问题
Consider the classic example of blog data modelling, where we have a Blog
entity with many properties, and we want to list the latest blogs in a page.
It makes sense to denormalize the BlogPost
entity into a BlogPostSummary
entity which will be shown in the list view, avoiding fetching and deserializing many unwanted properties.
class BlogPost(db.Model):
title = db.StringProperty()
content = db.TextProperty()
created = db.DateProperty()
...
class BlogPostSummary(db.Model):
title = db.StringProperty()
content_excerpt = db.TextProperty()
The question is: which entity should hold the indexed properties? There are 3 options:
1. Index properties in both
- Pros:
- Easy query on both entities.
- Cons:
- Maintaining denormalized indexes is expensive.

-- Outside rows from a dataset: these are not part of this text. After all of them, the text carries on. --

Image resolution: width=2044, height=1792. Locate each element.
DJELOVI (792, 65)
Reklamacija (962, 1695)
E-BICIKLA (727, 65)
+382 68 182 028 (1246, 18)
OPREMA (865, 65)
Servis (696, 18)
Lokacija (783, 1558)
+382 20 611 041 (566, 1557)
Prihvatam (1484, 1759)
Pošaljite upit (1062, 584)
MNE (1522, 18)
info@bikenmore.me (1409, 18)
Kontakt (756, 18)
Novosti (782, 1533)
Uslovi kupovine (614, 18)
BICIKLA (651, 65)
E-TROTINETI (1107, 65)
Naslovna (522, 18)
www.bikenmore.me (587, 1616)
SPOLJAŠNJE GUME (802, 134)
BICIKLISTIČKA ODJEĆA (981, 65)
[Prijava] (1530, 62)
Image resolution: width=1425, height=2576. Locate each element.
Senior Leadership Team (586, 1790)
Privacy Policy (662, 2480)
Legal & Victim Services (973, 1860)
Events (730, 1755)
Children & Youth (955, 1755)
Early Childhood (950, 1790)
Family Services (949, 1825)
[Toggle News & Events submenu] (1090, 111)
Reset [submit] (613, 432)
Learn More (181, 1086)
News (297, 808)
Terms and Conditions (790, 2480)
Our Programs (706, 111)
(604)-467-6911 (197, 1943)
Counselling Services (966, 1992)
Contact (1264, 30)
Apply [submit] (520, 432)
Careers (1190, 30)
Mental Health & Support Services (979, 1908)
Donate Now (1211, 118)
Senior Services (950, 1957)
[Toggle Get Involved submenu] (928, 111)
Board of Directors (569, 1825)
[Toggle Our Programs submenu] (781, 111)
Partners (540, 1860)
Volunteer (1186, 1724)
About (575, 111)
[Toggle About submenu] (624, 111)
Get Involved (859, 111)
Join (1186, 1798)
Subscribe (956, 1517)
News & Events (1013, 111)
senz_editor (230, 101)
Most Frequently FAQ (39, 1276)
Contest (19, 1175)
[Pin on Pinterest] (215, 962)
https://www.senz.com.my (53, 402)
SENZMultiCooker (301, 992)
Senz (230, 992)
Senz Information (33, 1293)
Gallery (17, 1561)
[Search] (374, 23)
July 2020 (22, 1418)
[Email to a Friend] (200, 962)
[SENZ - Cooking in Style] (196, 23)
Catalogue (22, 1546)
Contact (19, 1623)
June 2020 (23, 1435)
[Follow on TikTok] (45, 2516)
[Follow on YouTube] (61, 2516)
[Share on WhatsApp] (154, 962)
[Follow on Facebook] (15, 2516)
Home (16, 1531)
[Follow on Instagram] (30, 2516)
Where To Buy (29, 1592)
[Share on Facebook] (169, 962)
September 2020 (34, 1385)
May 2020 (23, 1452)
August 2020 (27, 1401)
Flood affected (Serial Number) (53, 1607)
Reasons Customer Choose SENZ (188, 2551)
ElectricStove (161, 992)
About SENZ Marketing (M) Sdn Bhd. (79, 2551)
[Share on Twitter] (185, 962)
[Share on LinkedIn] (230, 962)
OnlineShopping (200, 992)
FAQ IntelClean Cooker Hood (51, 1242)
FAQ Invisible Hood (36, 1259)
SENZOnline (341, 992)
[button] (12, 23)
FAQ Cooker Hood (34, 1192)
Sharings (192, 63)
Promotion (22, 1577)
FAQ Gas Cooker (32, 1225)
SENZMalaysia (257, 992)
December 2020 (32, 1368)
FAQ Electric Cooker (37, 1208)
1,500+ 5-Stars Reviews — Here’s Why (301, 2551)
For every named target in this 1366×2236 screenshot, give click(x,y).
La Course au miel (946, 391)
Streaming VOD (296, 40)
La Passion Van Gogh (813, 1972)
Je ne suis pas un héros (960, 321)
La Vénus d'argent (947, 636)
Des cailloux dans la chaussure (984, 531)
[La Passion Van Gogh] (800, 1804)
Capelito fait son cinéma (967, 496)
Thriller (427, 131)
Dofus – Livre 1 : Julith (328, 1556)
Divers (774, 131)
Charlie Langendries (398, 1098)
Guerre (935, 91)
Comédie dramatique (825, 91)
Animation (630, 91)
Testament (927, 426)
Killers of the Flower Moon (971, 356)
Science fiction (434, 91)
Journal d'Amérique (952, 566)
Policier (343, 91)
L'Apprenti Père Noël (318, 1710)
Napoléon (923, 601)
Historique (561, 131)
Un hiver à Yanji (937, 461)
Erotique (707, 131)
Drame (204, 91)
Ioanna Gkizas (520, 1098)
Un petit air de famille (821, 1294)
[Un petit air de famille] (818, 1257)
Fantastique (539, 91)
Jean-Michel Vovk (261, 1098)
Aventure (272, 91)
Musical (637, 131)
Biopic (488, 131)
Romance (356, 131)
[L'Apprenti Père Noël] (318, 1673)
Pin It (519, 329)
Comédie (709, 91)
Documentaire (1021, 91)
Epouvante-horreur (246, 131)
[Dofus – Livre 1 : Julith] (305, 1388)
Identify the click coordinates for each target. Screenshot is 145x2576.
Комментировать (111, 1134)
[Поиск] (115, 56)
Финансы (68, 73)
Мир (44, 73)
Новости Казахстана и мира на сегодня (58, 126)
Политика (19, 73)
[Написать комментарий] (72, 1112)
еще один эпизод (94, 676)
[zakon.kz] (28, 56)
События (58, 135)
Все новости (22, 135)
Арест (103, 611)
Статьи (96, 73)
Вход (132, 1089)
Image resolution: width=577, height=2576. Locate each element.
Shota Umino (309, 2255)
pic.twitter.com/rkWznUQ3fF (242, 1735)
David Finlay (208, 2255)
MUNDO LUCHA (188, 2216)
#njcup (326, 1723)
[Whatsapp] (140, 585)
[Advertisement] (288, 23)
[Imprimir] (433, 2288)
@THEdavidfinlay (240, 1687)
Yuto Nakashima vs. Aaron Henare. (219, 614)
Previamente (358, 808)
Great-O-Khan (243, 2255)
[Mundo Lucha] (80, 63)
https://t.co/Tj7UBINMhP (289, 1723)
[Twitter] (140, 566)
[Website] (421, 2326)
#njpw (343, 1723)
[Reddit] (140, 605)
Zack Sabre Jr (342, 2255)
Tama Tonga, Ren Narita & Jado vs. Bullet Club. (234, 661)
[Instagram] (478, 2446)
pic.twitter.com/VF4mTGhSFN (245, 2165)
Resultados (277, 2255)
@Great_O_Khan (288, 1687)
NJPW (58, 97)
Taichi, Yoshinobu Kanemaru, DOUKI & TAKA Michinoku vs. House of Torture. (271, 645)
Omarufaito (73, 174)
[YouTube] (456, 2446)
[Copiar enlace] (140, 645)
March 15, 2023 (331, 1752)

2. Index properties in main entity only
- Pros:
- Indexing properties in the main entity is more safe, as the denormalized entity is treated as redundancy.
- Cons:
- Querying the list view will need a double roundtrip to datastore: One to key-only query for
BlogPost
entities, followed by a batch get forBlogPostSummary
.
- Querying the list view will need a double roundtrip to datastore: One to key-only query for
3. Index in denormalized entity only
- Pros:
- The list view can be easily built by a single query.
- Cons:
- The main entity cannot be queried by those properties anymore.
- The indexes occupy more space when the denormalized entity is a child of the main entity.
Which option would work better? Are there other options?
Would the double round trip to datastore in option 2 be a problem?
回答1:
This is an abstract question that does not have a "correct" answer. The choice of a data model depends on specific requirements of a project, including:
- usage patterns (how often you need access to different data)
- update patterns (e.g. separating frequently updated properties from stable properties in order to reduce write costs)
- average performance and extreme-case performance requirements (e.g an average blog may have 10 posts, a very popular blog may have 10,000 posts)
- ability to use memcache to reduce datastore trips and improve performance
- data complexity (i.e. how many different kids of entities depend on this particular entity kind)
- transaction requirements
- security and access roles considerations (e.g. not exposing private data by mistake)
By the way, there is another way to model data in the Datastore - using child entities. For example, blog posts may be child entities of a blog entity. This way you can retrieve all blog posts with a single query by providing a parent key - without storing post IDs or keys in the blog entity or blog ID/key in the post entities.
回答2:
If you want to avoid fetching and deserializing unwanted properties, then put all your entities into a single model and use Projection queries:
class BlogPost(db.Model):
title = db.StringProperty(indexed=True)
content = db.TextProperty(indexed=False)
content_excerpt = db.TextProperty(indexed=False)
created = db.DateProperty(indexed=True)
...
posts = BlogPost.query().fetch(projection=["title", "created"])
(Note that the projection fields must be indexed.)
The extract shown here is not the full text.